Building ubuntils: A Forensic Triage Tool for Live Ubuntu Systems

When you suspect a Linux system is compromised, the first thirty minutes are a blur of the same ten commands. Check running processes. Look for weird cron jobs. Grep for LD_PRELOAD. Scan authorized_keys. Audit sudoers. Each step is manual, context-switching, and error-prone — and that's before you're under any real pressure.

I built ubuntils because I kept noticing the gap. The existing options don't fill it cleanly: lynis is a hardening auditor that generates noise on a hot system, rkhunter is signature-based and blind to novel persistence, and forensic suites like Volatility target memory images, not a live shell. The gap is a tool that runs right now, covers the most common persistence vectors, correlates log activity into a timeline, and tells you exactly what to look at — no external agent, no database, no internet connection.

The architecture

ubuntils runs in four sequential stages, each cleanly separated:

Collection — Eight collectors run concurrently using a thread pool and gather forensic artifacts from /proc, cron tables, systemd units, SSH keys, sudoers files, and environment definitions. Concurrency here matters: I/O-bound reads across multiple paths would serialize badly without it. The stage takes roughly 2.5 seconds on a typical system.

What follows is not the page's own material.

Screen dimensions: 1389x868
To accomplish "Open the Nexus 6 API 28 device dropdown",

Detection — A rule engine runs all eight detection rules over the collected artifacts and produces a ranked findings list. Rules are pure functions: they take a snapshot of collected data and return findings, with no side effects. This made them trivially testable in isolation.

Timeline — A timeline builder reads syslog, journald, and auditd in parallel and correlates events chronologically. It deduplicates across sources and produces a single ordered stream. This adds about 0.3 seconds.

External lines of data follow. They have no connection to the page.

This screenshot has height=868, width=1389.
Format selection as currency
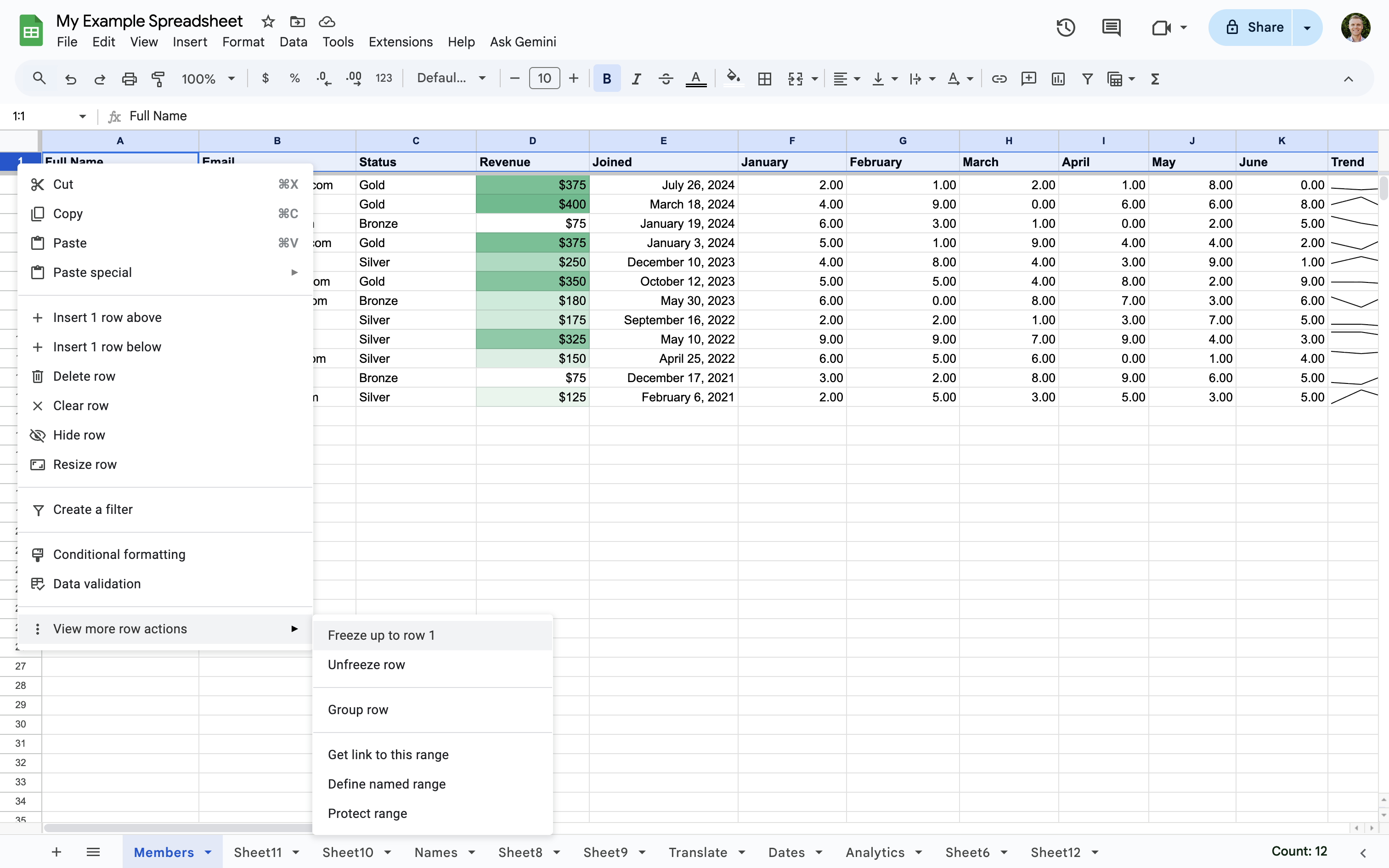(265, 79)
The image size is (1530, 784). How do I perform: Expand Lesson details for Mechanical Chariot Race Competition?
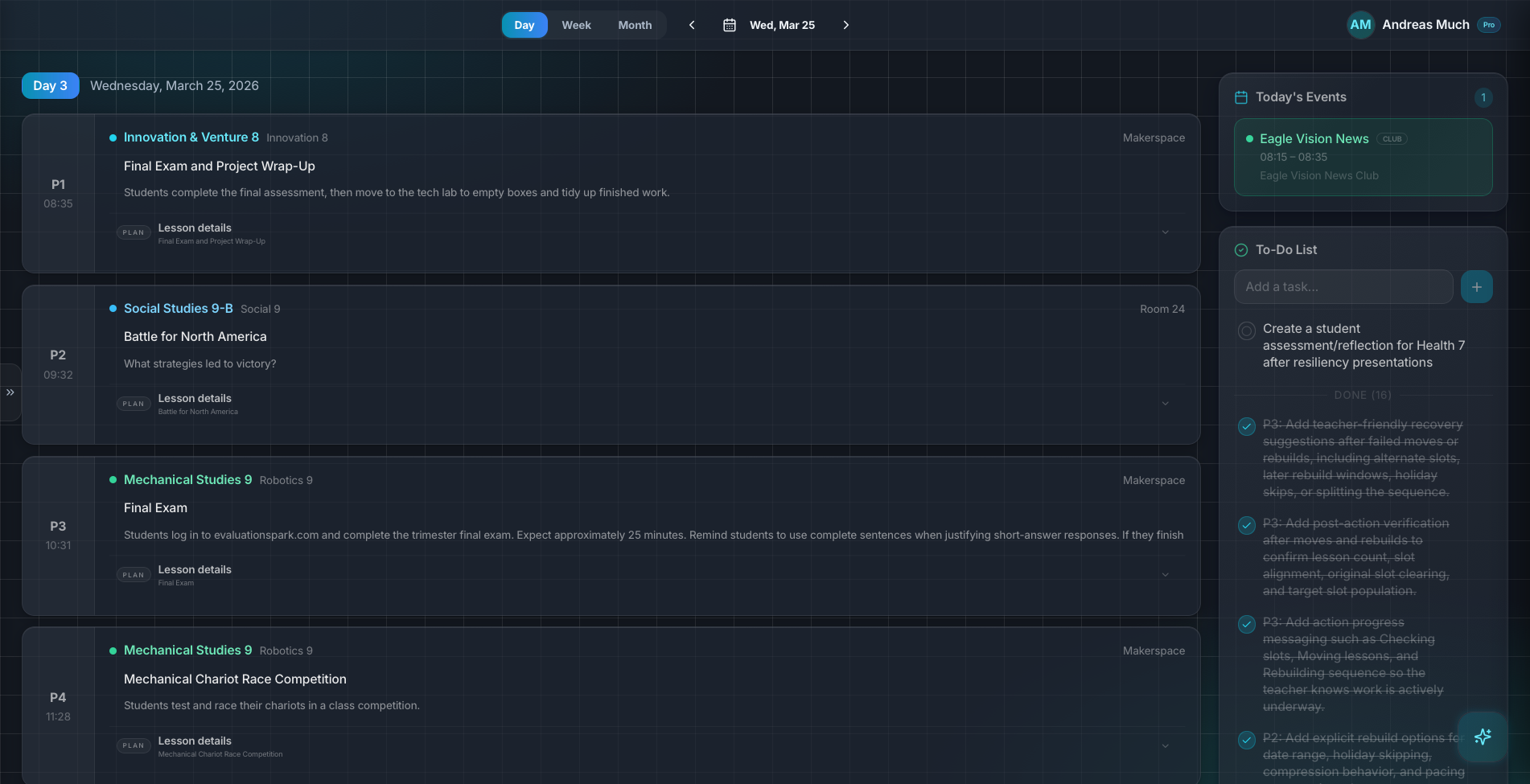click(x=1166, y=745)
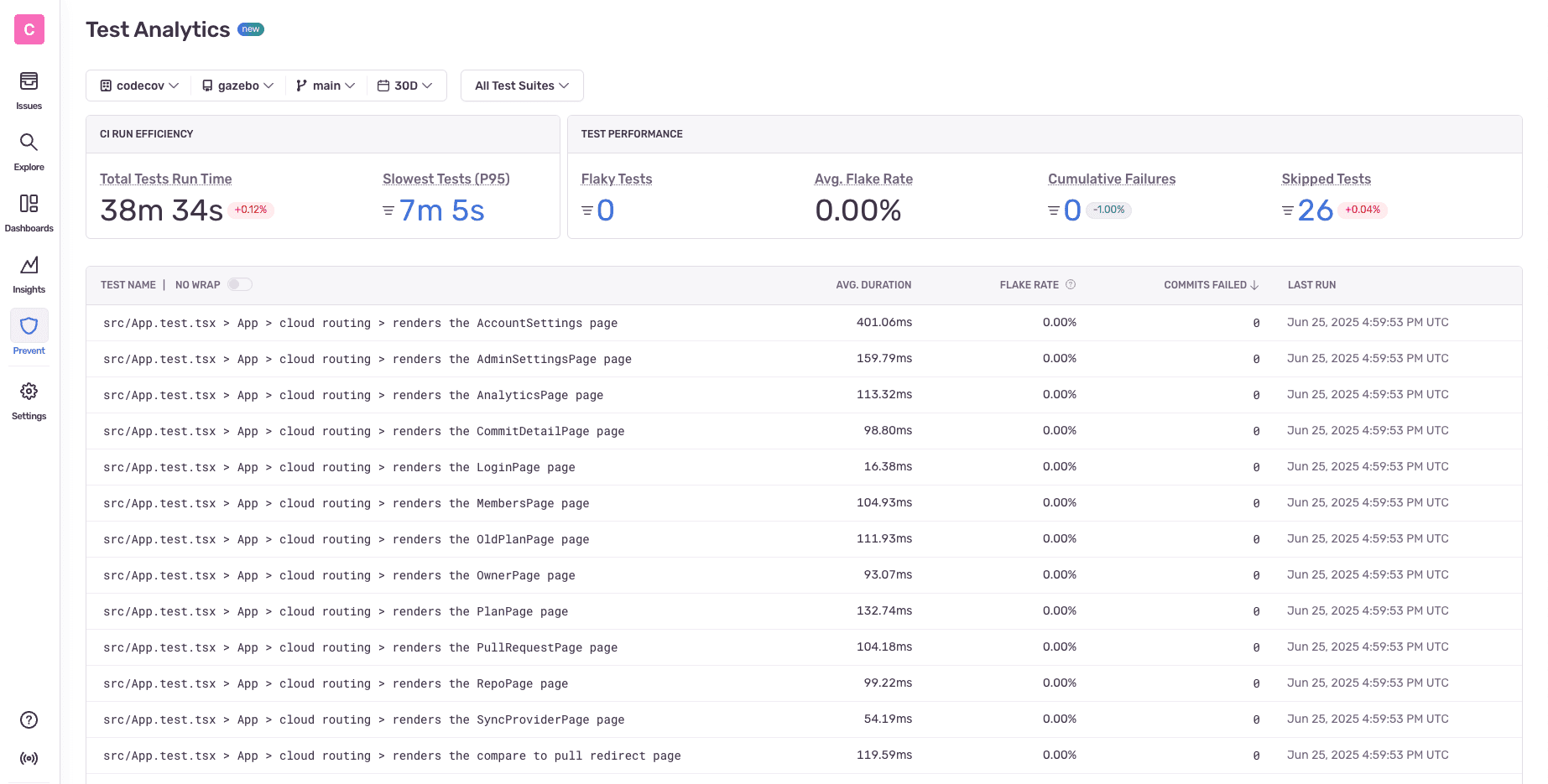1548x784 pixels.
Task: Toggle the NO WRAP switch for test names
Action: click(x=239, y=284)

Output — Results appear in an interactive four-tab TUI (default) or as structured JSON on stdout (--json). Both output modes share the same underlying data model — the TUI just renders it.

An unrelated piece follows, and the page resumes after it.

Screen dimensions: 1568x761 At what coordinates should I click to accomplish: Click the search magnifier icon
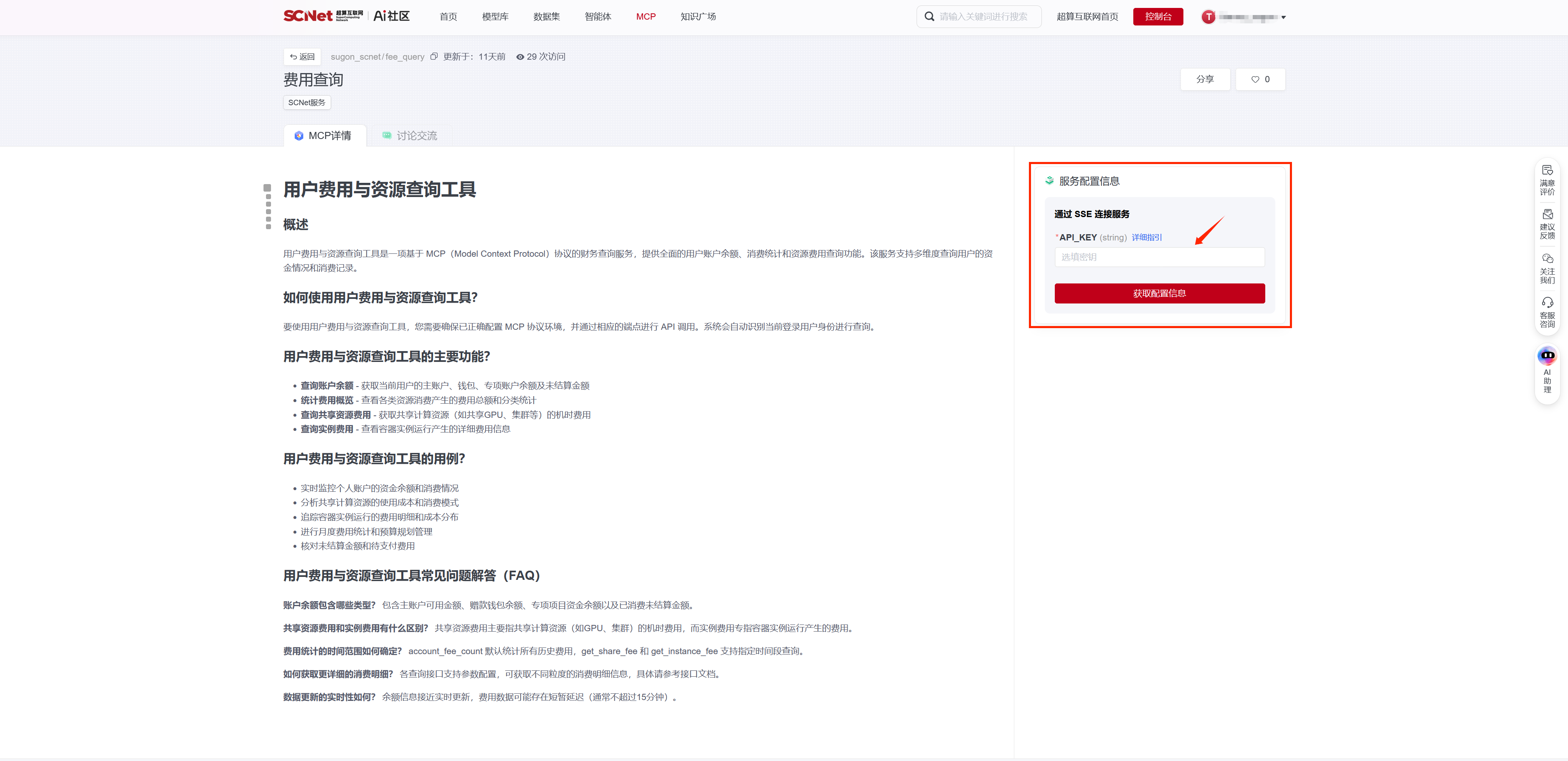pyautogui.click(x=930, y=16)
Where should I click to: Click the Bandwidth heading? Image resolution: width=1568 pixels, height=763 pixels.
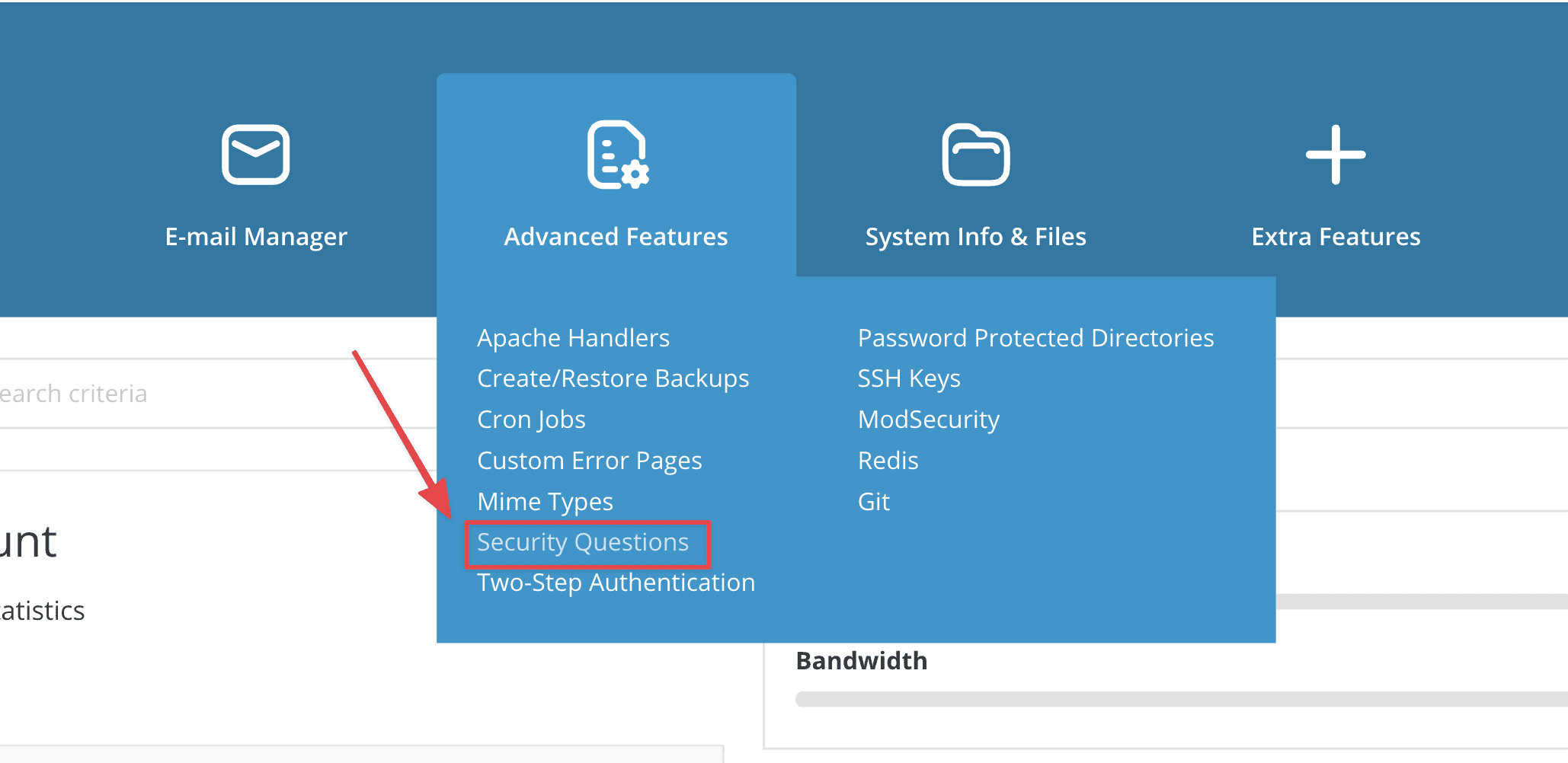pyautogui.click(x=861, y=660)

One principle I held throughout: no network calls, no data leaving the system. A triage tool that phones home during an active incident is a liability.

Detection rules

Nine rules cover the highest-signal persistence vectors:

CRON_TMP_PATH / CRON_ROOT_EXEC — /tmp, /var/tmp, and /dev/shm are world-writable. A cron job pointing there means a payload can be swapped between invocations without touching any persistent path. A user crontab invoking sudo or a root-owned interpreter means someone has arranged for privileged code execution on a schedule without needing persistent sudo access — and it survives password changes.
LD_PRELOAD_INJECT — LD_PRELOAD causes the dynamic linker to load a library before all others, allowing arbitrary function interception in any dynamically-linked binary. A value pointing outside /lib, /usr/lib, /lib64, /usr/lib64 is a near-certain userspace rootkit indicator.
USER_UID_ZERO — Only root should hold UID 0. A second account mapped to UID 0 grants full superuser rights without altering root's credentials and survives a root password reset. Near-zero false-positive rate.
PROCESS_MASQUERADE — Naming a malicious binary after a known system process (sshd, python3, bash) is a basic technique to avoid detection in ps output. The rule cross-references the process name from /proc/<pid>/status against the resolved exe path from /proc/<pid>/exe.
SUSPICIOUS_SYSTEMD_TIMER — Systemd timers are more persistent and less visible to most responders than cron jobs. A timer whose service unit executes from a temp directory or a user-owned path is a strong indicator of attacker-created persistence.
SSH_UNAUTHORIZED_KEY — A newly added SSH key grants persistent remote access independent of passwords. The 7-day mtime window catches recent additions while avoiding noise from initial provisioning on older systems.
SUDOERS_NOPASSWD — Password-free sudo for a human user account (UID ≥ 1000 with a login shell) is a privilege escalation vector that survives the removal of other persistence. Legitimate NOPASSWD grants are almost always for service accounts with no login shell — that's the discriminating condition.
SHELL_RC_MODIFICATION — Shell init files execute on every user login, making them a reliable persistence vector. This is intentionally flag-only: the tool tells you what changed recently, but deciding whether it's malicious requires reading the content.

The TUI

The default output mode is a full-terminal interactive TUI built with Textual. It has two screens: a live scan progress screen while collectors run (per-collector ✓/✗ with a spinner), and a four-tab results screen (Summary / Findings / Timeline / Stats) that renders automatically when detection completes.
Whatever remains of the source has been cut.